Start of GIVEN INFORMATION
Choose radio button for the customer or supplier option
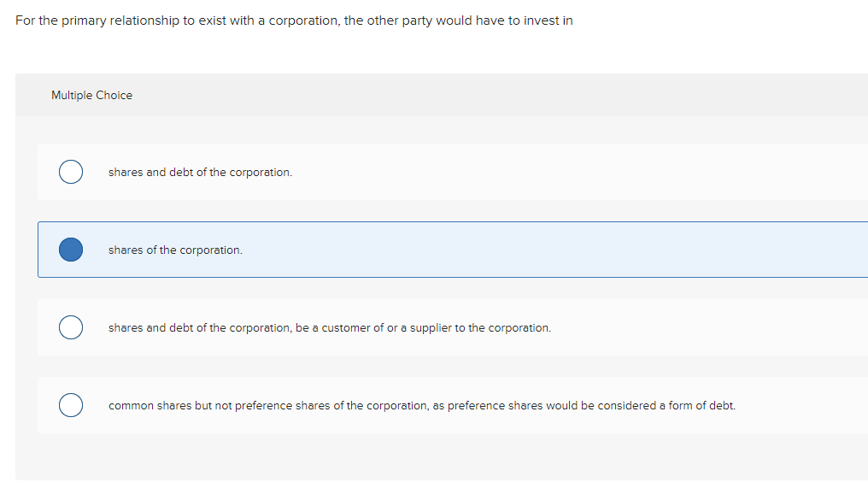(x=71, y=327)
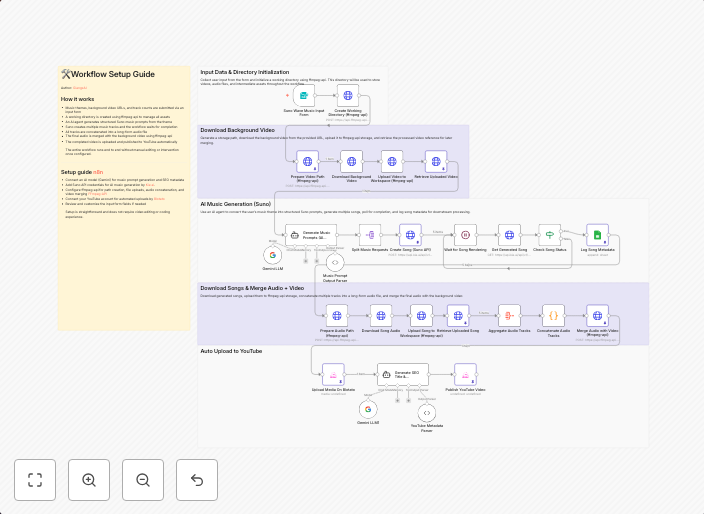Click the fit-to-view canvas button
This screenshot has width=704, height=514.
click(x=35, y=480)
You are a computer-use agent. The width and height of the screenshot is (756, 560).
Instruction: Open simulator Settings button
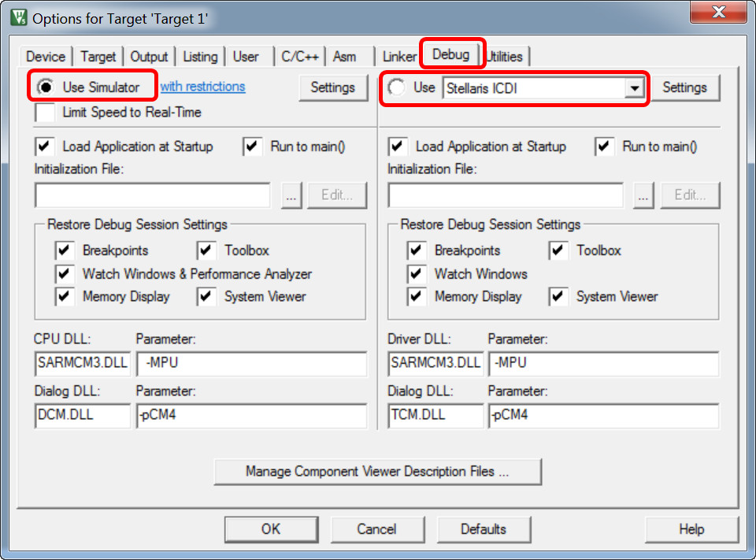tap(332, 87)
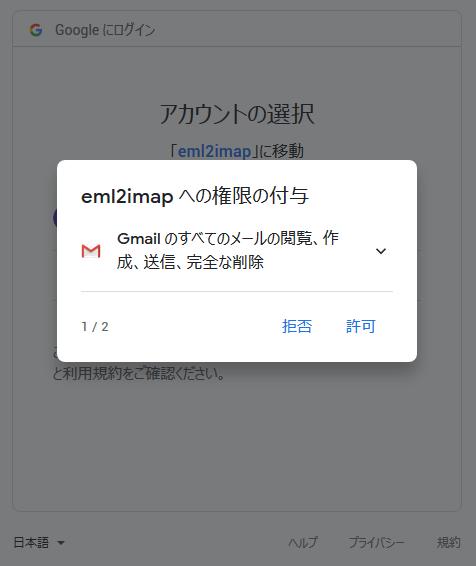Click the と利用規約をご確認ください notice text

[x=139, y=373]
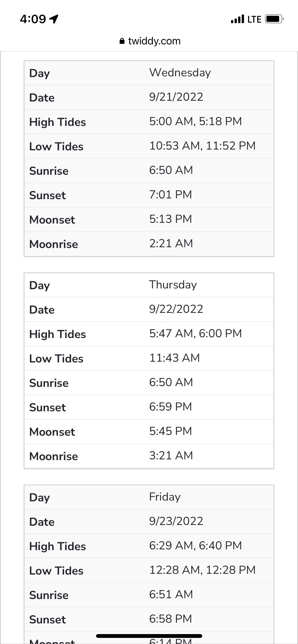The width and height of the screenshot is (298, 644).
Task: Tap Thursday low tide 11:43 AM
Action: 174,358
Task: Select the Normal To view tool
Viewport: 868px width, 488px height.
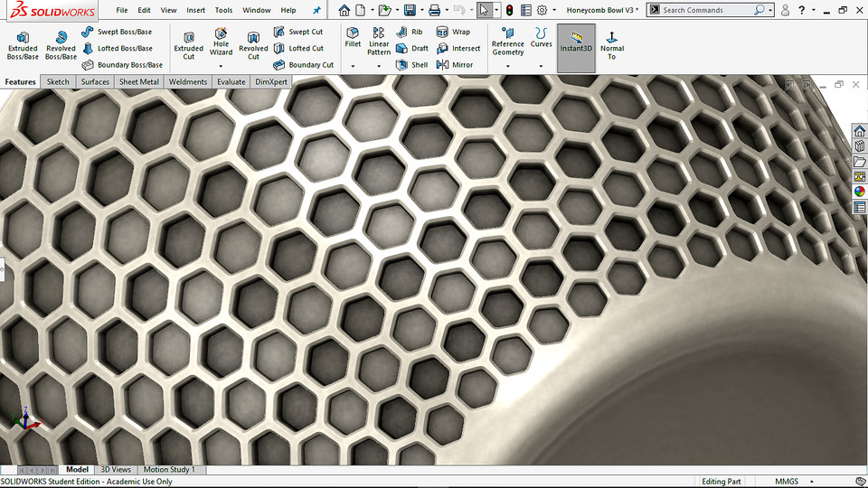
End of GIVEN INFORMATION
--- WHAT YOU WILL DO ---
Output the lines of the data exactly, starting at the first and ending with the line that has "You are a computer-use". Pictures are not part of it.

--- RESPONSE TO THE TASK ---
Choose radio button for the customer or supplier option
(x=71, y=327)
Click the fit-to-view canvas button
This screenshot has width=704, height=514.
click(x=35, y=480)
You are a computer-use agent. The width and height of the screenshot is (756, 560).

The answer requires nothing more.